------ Data provided ------

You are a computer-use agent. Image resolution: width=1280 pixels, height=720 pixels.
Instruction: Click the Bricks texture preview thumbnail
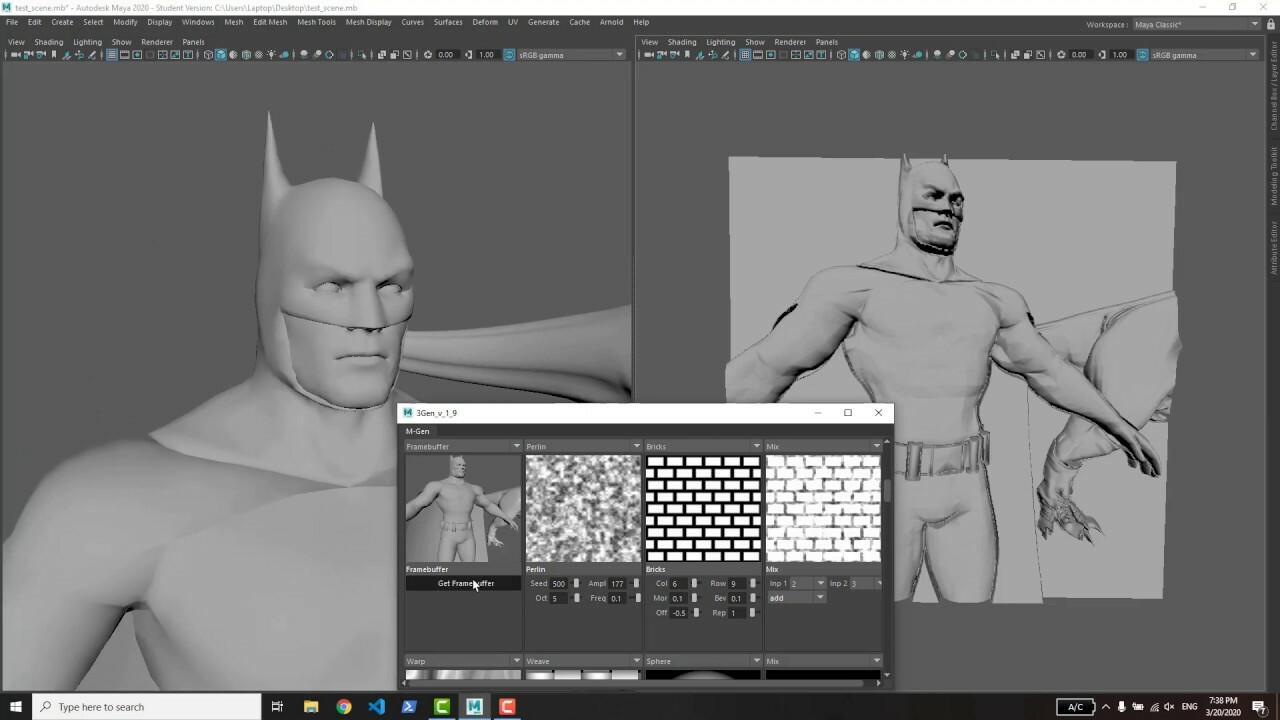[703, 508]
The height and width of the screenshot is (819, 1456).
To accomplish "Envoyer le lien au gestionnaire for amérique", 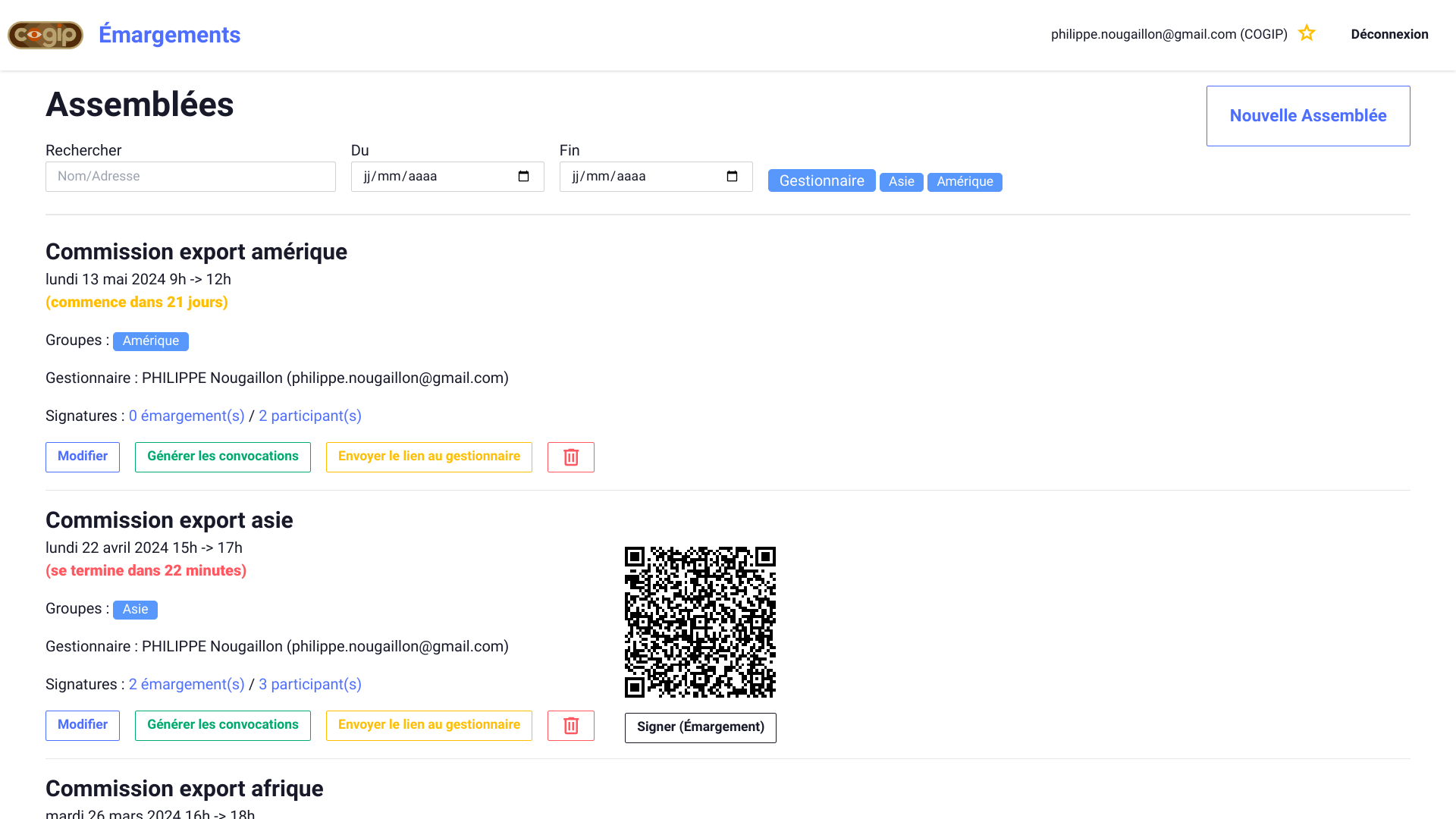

------

Short exercise: Write out every item above word for word, leaving the pictures out.

Solution to the problem:
You are a computer-use agent. Image resolution: width=1280 pixels, height=720 pixels.
Instruction: Click the Bricks texture preview thumbnail
[703, 508]
The height and width of the screenshot is (819, 1456).
To accomplish "Envoyer le lien au gestionnaire for amérique", 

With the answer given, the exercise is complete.